Exchangeable apolipoproteins play a critical role in plasma lipoprotein metabolism, first as structural components of
lipoproteins, but also as activators of lipid metabolic enzymes at the surface of the lipoproteins and as ligands for cell surface receptors.
These functions are extremely important in the transport and the metabolism of lipids and cholesterol into the blood stream. While
the high-resolution structure of some of these proteins is known in the lipid-free state, much less is known about their
lipid-bound conformations. Yet, these lipid-bound conformations are the most important ones because an essential step in the activation of
these exchangeable apolipoproteins is their association with lipoprotein particles. Apolipoprotein E (apoE) is one of the most
important exchangeable apolipoproteins. In the lipid-bound state, apoE is a ligand for most of the receptors of the low-density
lipoprotein (LDL) receptor family. This makes apoE an extremely important anti-atherogenic component of the lipoprotein metabolism. We
study apoE lipid-bound conformation(s) and its interaction with its receptor, using different biochemical and structural
approaches (infrared spectroscopy, circular dichroism, NMR, and also bioinformatics). ApoE plays an extremely important role also in the
central nervous system and seems to be involved in neuronal plasticity, repair and development.

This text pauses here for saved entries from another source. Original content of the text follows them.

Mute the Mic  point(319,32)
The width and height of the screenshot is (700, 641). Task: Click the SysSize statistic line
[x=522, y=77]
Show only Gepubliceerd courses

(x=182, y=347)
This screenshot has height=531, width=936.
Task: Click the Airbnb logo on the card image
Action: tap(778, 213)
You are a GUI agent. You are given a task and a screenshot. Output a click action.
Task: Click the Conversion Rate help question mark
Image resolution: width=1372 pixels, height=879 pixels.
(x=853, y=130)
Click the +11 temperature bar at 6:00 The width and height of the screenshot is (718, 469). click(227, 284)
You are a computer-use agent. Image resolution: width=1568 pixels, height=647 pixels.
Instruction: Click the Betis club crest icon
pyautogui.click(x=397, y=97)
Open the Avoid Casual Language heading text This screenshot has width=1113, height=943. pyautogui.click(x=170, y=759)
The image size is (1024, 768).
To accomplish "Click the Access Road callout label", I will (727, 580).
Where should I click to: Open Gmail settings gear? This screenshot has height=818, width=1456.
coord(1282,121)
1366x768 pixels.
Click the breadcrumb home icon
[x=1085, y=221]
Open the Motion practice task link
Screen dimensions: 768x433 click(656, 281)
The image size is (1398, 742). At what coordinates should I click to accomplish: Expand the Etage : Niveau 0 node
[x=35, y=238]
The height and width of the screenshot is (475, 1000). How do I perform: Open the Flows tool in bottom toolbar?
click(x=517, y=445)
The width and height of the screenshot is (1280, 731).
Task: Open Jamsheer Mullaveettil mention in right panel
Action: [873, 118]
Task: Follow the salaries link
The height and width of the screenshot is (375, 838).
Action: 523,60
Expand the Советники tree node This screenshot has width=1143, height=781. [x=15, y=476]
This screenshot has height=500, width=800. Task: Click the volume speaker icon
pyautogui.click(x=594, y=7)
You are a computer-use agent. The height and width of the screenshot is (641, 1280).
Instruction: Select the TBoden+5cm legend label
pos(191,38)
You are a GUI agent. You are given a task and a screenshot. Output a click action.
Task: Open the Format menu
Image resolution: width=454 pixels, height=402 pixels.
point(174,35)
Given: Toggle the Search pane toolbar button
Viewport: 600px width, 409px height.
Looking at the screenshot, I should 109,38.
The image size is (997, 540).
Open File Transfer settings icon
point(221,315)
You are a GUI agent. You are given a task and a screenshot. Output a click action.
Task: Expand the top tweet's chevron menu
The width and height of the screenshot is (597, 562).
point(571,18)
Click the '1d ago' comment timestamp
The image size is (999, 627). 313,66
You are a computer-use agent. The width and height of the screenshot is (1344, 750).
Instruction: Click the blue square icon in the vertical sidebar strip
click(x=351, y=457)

One isoform of apoE, apoE4 has been
identified as one of the major risk factor in the development of Alzheimer's disease. ApoE is known to interact with the amyloid
beta peptide, considered as one of the major culprits in Alzheimer's disease. One of our goals is to study, using different
functional and structural approaches, the interaction of apoE with amyloid beta and to understand how apoE isoforms differentially
modulates the amyloid beta conformation.